[[ MATERIALS PROVIDED, beginning ]]

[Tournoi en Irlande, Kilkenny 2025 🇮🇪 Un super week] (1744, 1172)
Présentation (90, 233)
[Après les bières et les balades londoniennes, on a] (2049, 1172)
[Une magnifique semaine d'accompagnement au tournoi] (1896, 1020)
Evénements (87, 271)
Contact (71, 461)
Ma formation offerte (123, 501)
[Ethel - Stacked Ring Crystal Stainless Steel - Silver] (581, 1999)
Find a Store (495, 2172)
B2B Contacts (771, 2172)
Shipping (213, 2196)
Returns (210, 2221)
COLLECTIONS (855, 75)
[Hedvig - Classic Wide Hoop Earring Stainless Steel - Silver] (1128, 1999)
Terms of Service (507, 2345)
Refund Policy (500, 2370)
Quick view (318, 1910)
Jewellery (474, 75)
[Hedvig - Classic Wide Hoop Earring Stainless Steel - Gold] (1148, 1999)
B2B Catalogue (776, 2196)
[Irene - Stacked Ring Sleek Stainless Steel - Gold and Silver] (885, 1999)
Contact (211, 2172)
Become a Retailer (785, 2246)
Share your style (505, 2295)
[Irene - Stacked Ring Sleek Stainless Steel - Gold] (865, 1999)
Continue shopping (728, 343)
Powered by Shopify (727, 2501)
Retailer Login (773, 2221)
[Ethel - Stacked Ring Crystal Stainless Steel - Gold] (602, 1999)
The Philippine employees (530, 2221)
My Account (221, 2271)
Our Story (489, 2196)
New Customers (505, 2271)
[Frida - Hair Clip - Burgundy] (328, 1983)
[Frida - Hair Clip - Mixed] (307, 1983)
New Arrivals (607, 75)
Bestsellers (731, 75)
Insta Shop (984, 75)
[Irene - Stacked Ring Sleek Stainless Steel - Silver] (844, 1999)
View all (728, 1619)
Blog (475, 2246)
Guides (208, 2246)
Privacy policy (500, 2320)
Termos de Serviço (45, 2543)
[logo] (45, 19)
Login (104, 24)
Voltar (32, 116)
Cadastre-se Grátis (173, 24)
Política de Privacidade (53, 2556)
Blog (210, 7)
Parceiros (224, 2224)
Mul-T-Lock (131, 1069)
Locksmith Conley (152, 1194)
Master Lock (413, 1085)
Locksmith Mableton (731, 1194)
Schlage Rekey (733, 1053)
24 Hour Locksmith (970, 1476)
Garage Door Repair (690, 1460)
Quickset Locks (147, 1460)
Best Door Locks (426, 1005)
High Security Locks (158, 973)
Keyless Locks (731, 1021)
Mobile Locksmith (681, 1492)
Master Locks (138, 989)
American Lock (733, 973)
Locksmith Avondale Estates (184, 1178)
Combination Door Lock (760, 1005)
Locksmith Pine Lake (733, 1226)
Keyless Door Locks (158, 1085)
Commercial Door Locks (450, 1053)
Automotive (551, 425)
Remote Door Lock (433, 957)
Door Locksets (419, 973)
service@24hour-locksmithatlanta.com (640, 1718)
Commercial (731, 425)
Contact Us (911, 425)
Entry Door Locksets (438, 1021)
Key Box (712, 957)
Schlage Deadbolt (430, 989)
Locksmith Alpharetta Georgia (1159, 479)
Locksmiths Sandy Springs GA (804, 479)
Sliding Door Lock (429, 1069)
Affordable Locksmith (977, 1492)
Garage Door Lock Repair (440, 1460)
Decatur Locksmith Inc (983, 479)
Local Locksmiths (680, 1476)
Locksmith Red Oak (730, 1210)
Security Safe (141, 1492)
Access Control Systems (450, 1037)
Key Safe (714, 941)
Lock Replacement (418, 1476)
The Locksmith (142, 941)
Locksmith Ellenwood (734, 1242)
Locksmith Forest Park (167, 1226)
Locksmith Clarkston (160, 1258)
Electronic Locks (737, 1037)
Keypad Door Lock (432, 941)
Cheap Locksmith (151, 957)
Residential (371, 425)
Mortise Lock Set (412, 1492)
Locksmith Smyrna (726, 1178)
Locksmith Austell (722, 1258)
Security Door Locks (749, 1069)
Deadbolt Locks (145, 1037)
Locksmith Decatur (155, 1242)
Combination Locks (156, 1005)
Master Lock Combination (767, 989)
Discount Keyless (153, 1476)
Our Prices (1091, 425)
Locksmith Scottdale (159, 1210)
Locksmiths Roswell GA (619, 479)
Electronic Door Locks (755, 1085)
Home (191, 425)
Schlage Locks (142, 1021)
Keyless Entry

[[ MATERIALS PROVIDED, end ]]

May I have exactly the lines from the one containing "Locksmiths Roswell GA (619, 479)" through the last line of the data, both included?

Locksmiths Roswell GA (619, 479)
Electronic Door Locks (755, 1085)
Home (191, 425)
Schlage Locks (142, 1021)
Keyless Entry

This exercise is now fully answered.